RCC is NOT a new product…
In North America, RCC has been around since the 1960’s and was used primarily in the construction of dams. The use of RCC in dam building became so prevalent through the economic benefits that it brought to that application. Quicker, easier placement methods coupled with lower costs made RCC the standard practice for dam building in the 1960’s and 1970’s. The lower cement content in RCC, compared to that of conventional concrete, enable the construction process to be overhauled due to the lower heat of hydration that occurs in curing of the material. Meaning that one can place more RCC at a time than conventional concrete.
As a pavement application, the durable RCC was again called on for it’s quick placement, high strengths, and lower material costs. The target market of this primitive pavement was the logging industry of Canada and the northern United States. The need at hand was that of a strong pavement capable of bearing severe loads from logging trucks and other specialized equipment. The economic benefits that RCC brought were the perfect fit for the industry, the lower material costs and resources needed for placement helped spring RCC from the logging industry to other industrial applications around the world.
Dating back to the 1970’s, roller compacted concrete has been a successful product and continues to gain momentum in the United States. RCCP is a product that doesn’t fit any and all applications, but does excel when used in heavy load, low speed, and cold weather uses. With the material becoming more and more prominent in the marketplace, there is an increase in the use of RCCP in areas such as; industrial parking, local streets, highway shoulders, as well as other low volume roads. To go along with the above stated, RCCP has entered the urban paving market, with applications like low-maintenence roads, subdivision residential streets, and various other arterial roads. With the use of an asphalt overlay, RCC has been used in trucking roads, highway shoulder rehabilitation, as well as intersection approach lanes.

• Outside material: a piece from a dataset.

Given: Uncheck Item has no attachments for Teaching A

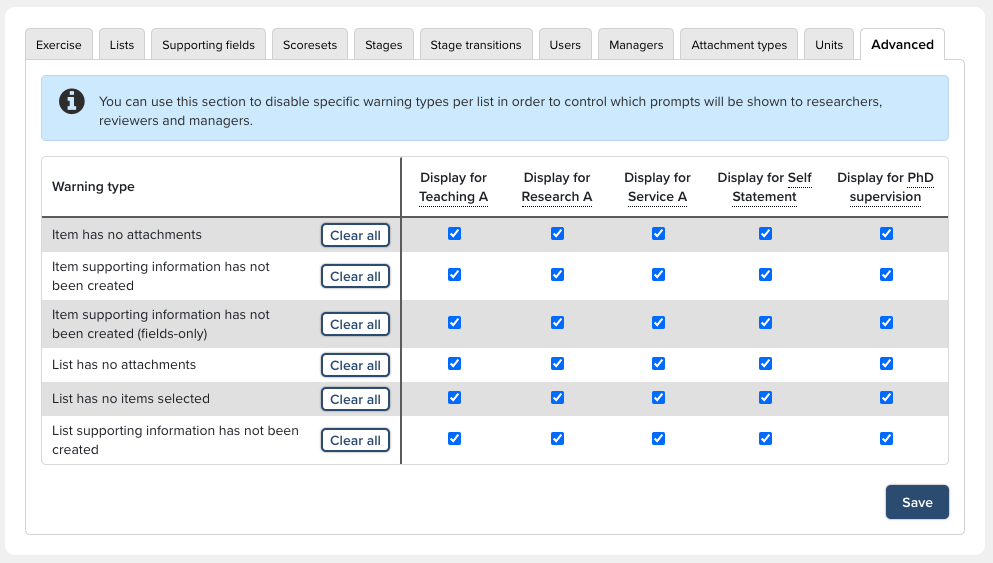Looking at the screenshot, I should pos(454,233).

You have probably read much about the economic benefits that RCC possesses. So what are those benefits? Let’s identify them. Lower material costs. This refers to the lower cement content in RCC than that of conventional concrete, and in conventional concrete, cement is the most expensive ingredient. This is accomplished through the replacement of Portland cement with fly ash. Simpler construction practices. Again, compared to conventional concrete, RCC requires no materials for formwork, calls for no joints or dowels, significantly less manpower for the application, and time saved in opening a recently completed project. Once RCC is rolled and compacted fully, the material is capable of withstanding traffic and bearing stress immediately. Although not recommended, that is where one can save a considerable amount of time in the construction process. High strengths. RCC is one material of great strength and durability. These describing factors are also achieved in a short amount of time. Compressive strenghs for roller compacted concrete can be in the upwards of 9000 psi! The mix design of RCC will usually consist of a high amount of stone, Portland cement with a replacement of fly ash, a minimal amount of sand, and of course, water to hydrate the mix. The drier mix allows a high psi to form much quicker than that of a more fluid, hydrated mix.

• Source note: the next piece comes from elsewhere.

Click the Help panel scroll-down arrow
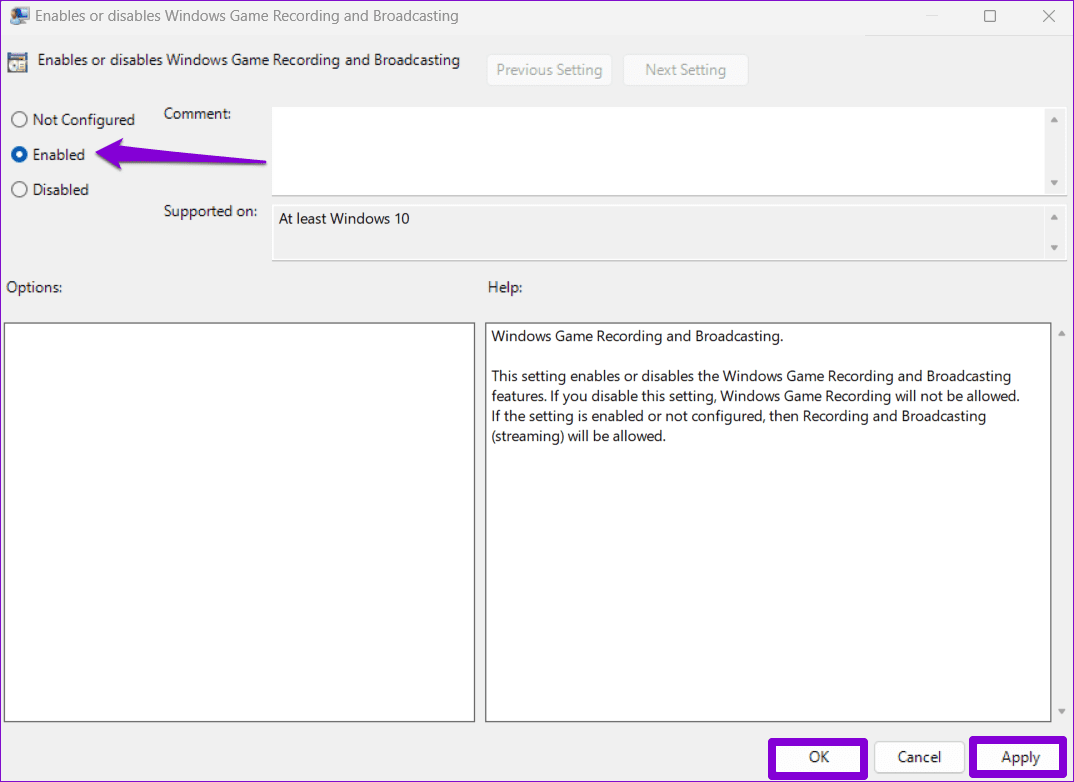Image resolution: width=1074 pixels, height=782 pixels. [1061, 709]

RCCP calls for most of the same guidelines and procedures for subgrade preparation as that of conventional concrete pavement. The bottom line is that the subbase should provide sufficient strength throughout the entire thickness of the pavement to support the compaction process. Incorrect subbase preparation can cause inconsistent surface conditions and potentially shorten the life span of the pavement itself. The target density grade of RCCP after it has been compacted is right at 95% of the total compaction. Prior to paving, the subgrade should be adequately moistened, wet but no standing water or puddling, as well as kept free of foreign material like garbage or other debris. There are drawbacks from oversaturating the subbase or having the subgrade too dry. If the subbase is too dry, it can draw moisture from the RCC on top of it, causing improper compaction and a failed product. For a subgrade that is too wet, the RCC can swell and lead to another failed end result. Adequate time should be invested to ensure that the subbase is properly moistened, this is another aspect that can lead to a successful application of RCCP.
Moisture Content of RCC
Moisture content of roller compacted concrete is a vital component that ultimately decides if the material will be a successful application or not. An easy mental image to remember for properly proportioned RCC is a handful of damp gravel. The two variables that moisture content can directly affect to is:
- Adequate compaction
- Long-term performance
Some things to consider regarding moisture content along the construction process are:
- Verify the moisture content of the aggregates prior to mixing
- Monitor the moisture content of RCC on the job site before paving begins
- On the below moisture content curve, one ideally would like to be above the optimum moisture point to compensate for the loss of moisture during transportation and sitting time on the job site. This is another reason why proper planning and preparation are so crucial to the construction process of roller compacted concrete.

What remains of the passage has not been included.